The United States is insisting on taking the issue "down the line," or leaving it to be dealt later, when India is ready to reprocess the spent fuel from the noted reactors. Under the Atomic Energy Act, any country that buys or uses American fuel or equipment requires Washington's consent before starting the reprocessing the spent fuel.

Washington also says it is willing to offer India the "forward-looking" model along the same lines it has with China. The 1985 agreement with Beijing provides for altering American-originated material and consultations for a mutually acceptable arrangement, through a "presumption of approval" understanding.

India, while noting its declared policy of a unilateral moratorium on nuclear testing, refuses to accept the condition as legally binding.

Even as the nuclear deal has hit a stalemate, Bush reportedly proposes to ask India and China to cut their greenhouse gas emissions at the G-8 summit.

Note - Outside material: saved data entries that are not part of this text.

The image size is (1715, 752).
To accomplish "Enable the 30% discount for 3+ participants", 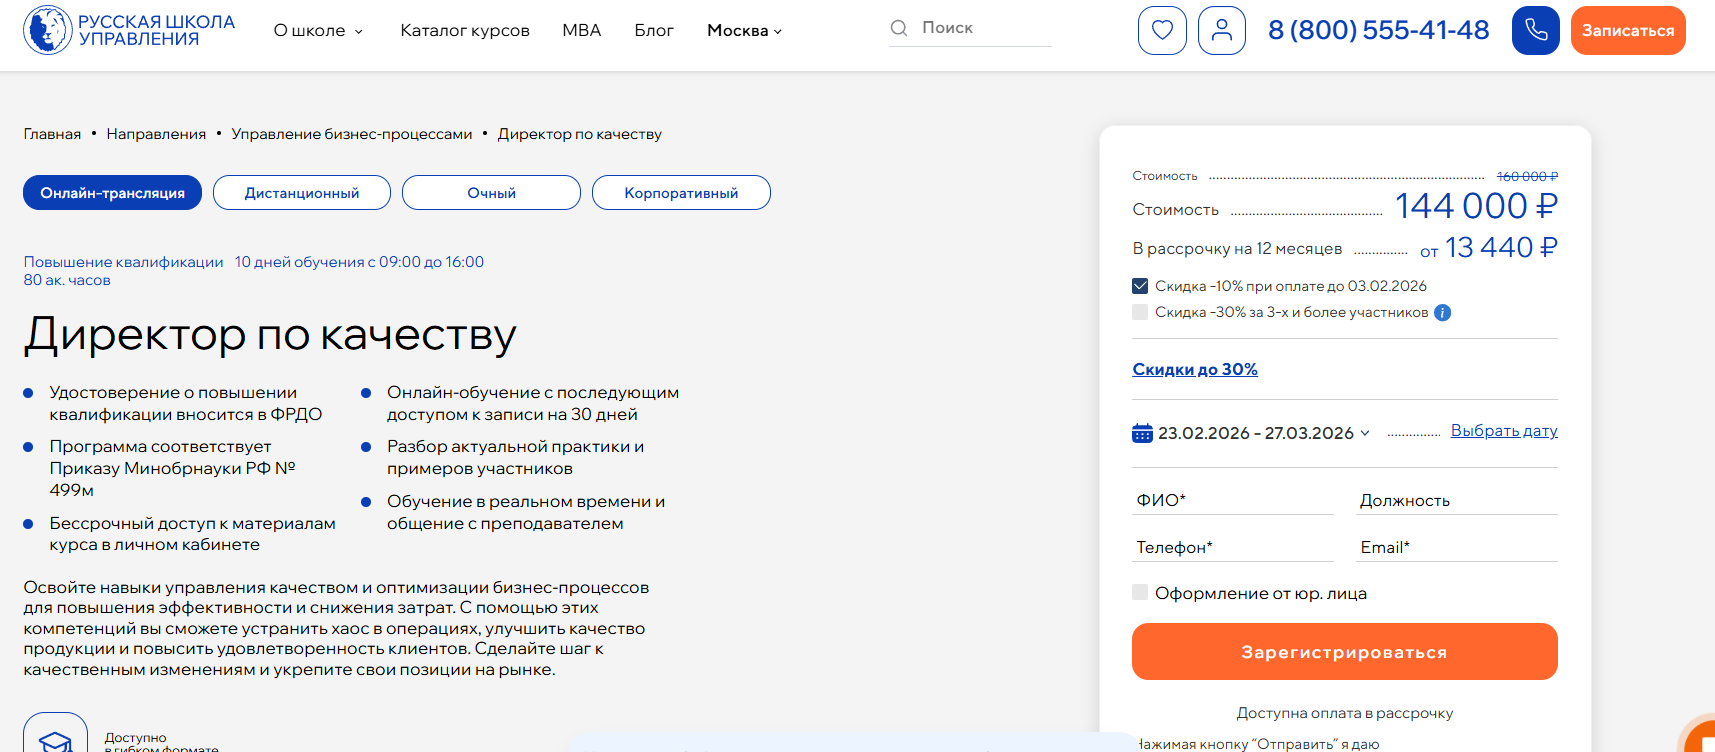I will pos(1140,312).
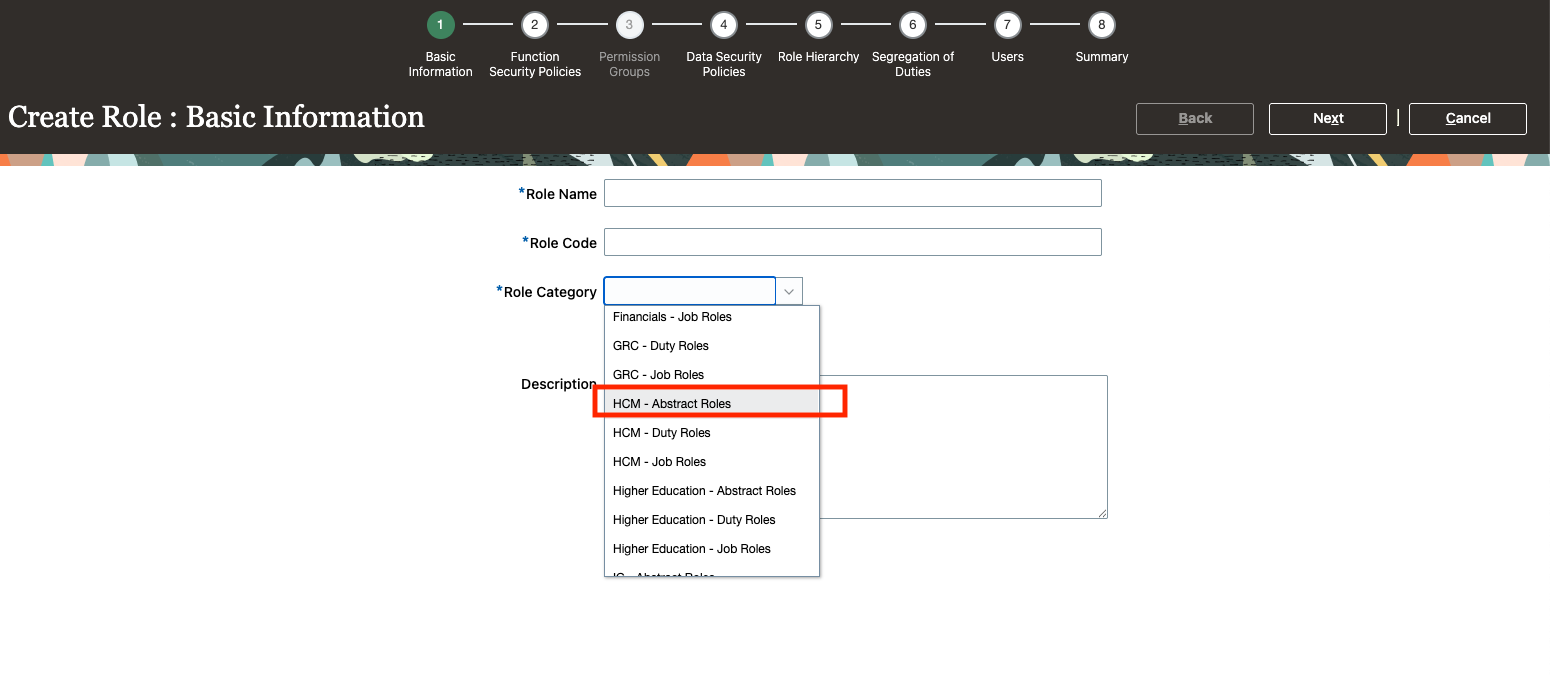This screenshot has width=1550, height=675.
Task: Click the Role Category combo box input
Action: point(690,291)
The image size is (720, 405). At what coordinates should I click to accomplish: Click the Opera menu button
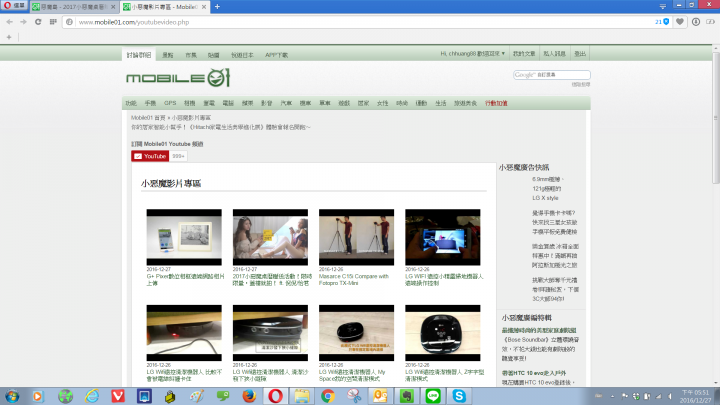tap(14, 6)
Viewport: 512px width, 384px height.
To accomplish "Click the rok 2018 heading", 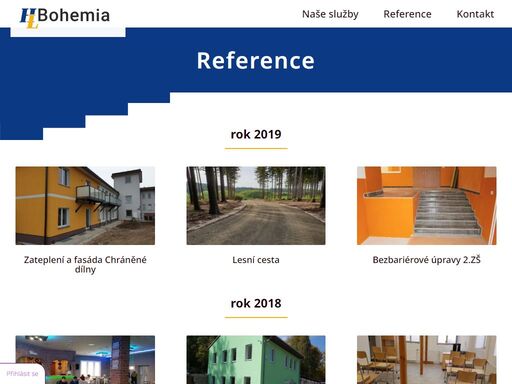I will tap(256, 303).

Also, there is a question of Washington opposing the construction of the over $7 billion Iran-Pakistan-India gas pipeline project. The three nations plan on signing a framework agreement soon, according to Indian officials.

Billed as a "peace pipeline," the project is designed to cater to the growing energy demands of India and Pakistan. However, Washington has stated that the pipeline will give Iran the revenues to further its alleged nuclear weapons program.

Singh is under pressure at home from both opposition figures and allies, including the Communist parties, to make a statement in Parliament over the status of the nuclear deal and the gas pipeline agreement. In turn, Washington has been accused of "gross interference" in India's domestic affairs.

Indian security experts indicate that if the India-United States nuclear deal is not completed soon, it will get shoved onto the backburner as America heads for the 2008 presidential polls. Singh also faces a national election in 2009.